# Dirtbikes please!!



## modquad36 (Jul 23, 2011)

come dirtbikes are the wqay to do it, lets see some pics of those motocross maniacs!View attachment 191703
View attachment 191704


----------



## modquad36 (Jul 23, 2011)

click the links above to see my bikes


----------



## PLMCRZY (Jul 25, 2011)

Motocross Maniacs? WTF are those things on your bars...woods rider!!!!!!!






















This is my last bike i sold it a while back, the rest of the pics are me on buddys bikes. One is a crf250 with a 290 kit the white one is a crf 450. This is a 02 yzf 250









Heres a video, im the first guy to come around...


----------



## t613 (Jul 26, 2011)

*Crf 250r*

Out of the game now (blown out back) but this was the last one. The second is a buddy's fully restored Harley motocrosser.View attachment 192140
View attachment 192141


----------



## modquad36 (Jul 26, 2011)

yepp im a woods racer, good to see some motocrossers


----------



## shaker223 (Sep 9, 2011)

I used to do a lot of trail riding on my XR600r.....Riding was fine but kick strating that thing played havoc on my back.


----------



## PLMCRZY (Sep 11, 2011)

Heres me last Wednesday night.....been a while since i rode at night. 09 crf 450 fuel injected corners like a dream!


----------



## epicklein22 (Sep 12, 2011)

• [Given information]
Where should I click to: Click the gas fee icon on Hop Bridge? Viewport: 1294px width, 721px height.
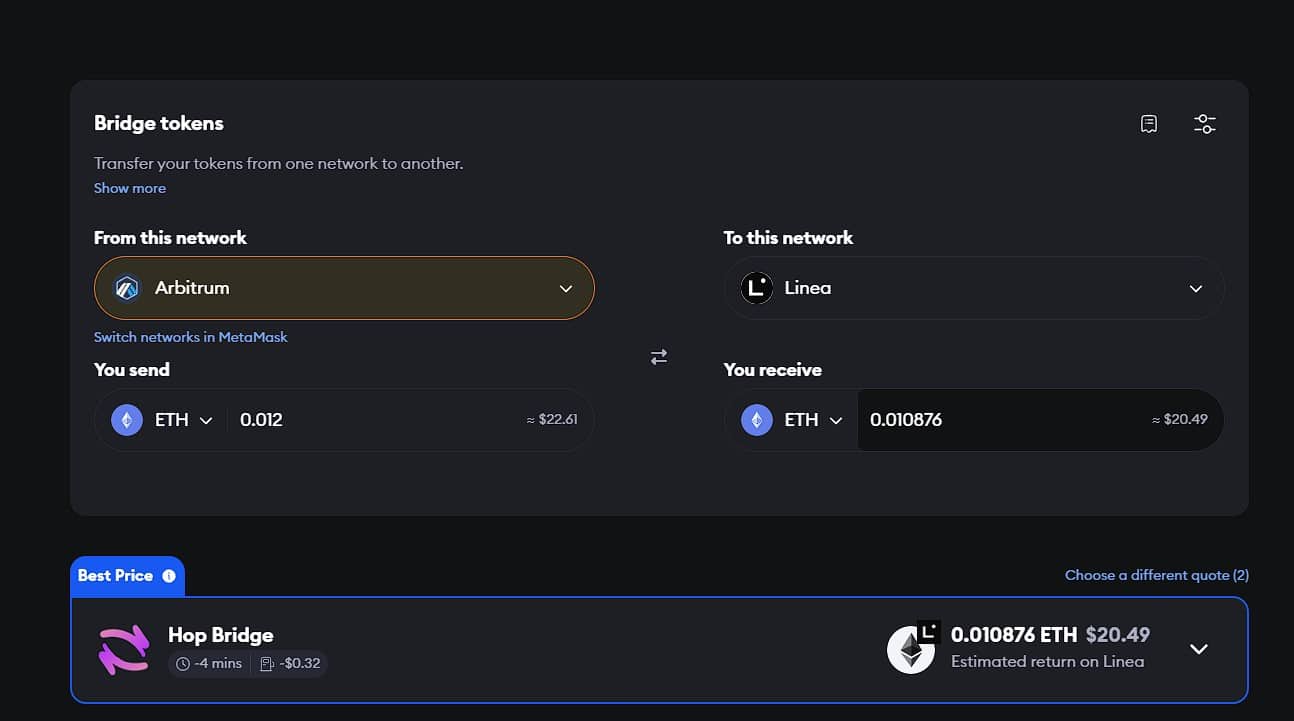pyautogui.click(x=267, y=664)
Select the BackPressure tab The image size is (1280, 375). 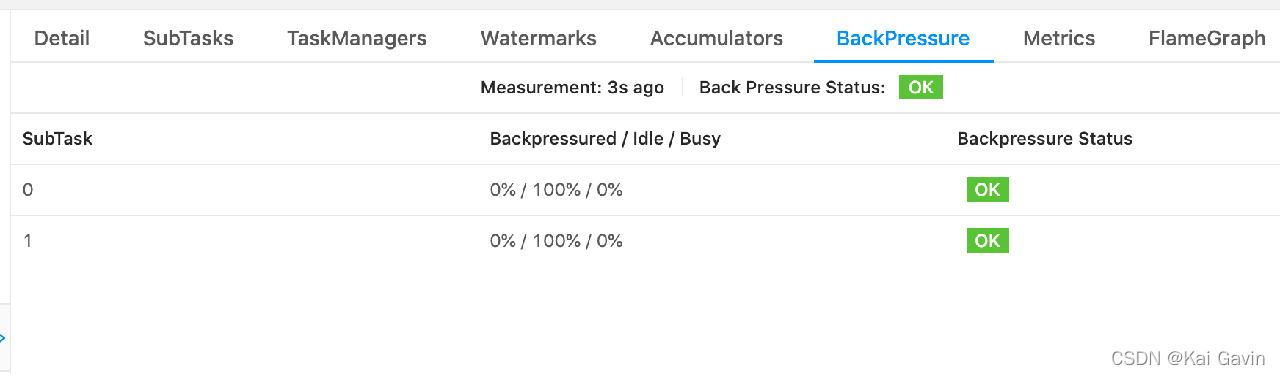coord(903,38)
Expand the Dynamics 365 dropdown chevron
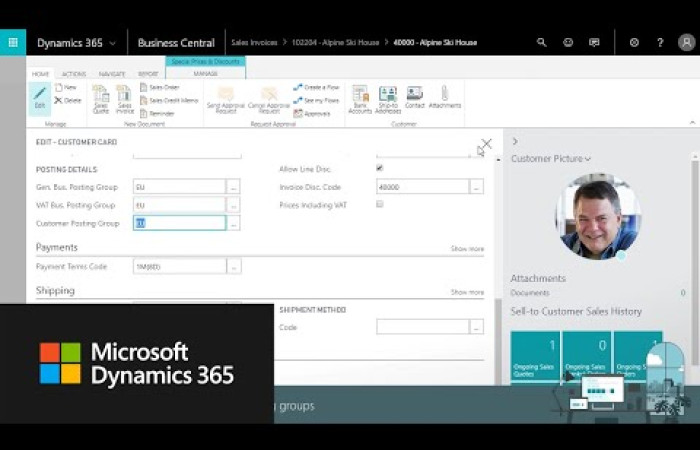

• [What is expected] Please quote the dirtbike thread word for word, starting at "## t613 (Jul" and ending at "modquad36 (Jul 26, 2011)". The listing is separate material and is unrelated to the dirtbike thread.

• [Result of the task]
## t613 (Jul 26, 2011)

*Crf 250r*

Out of the game now (blown out back) but this was the last one. The second is a buddy's fully restored Harley motocrosser.View attachment 192140
View attachment 192141


----------



## modquad36 (Jul 26, 2011)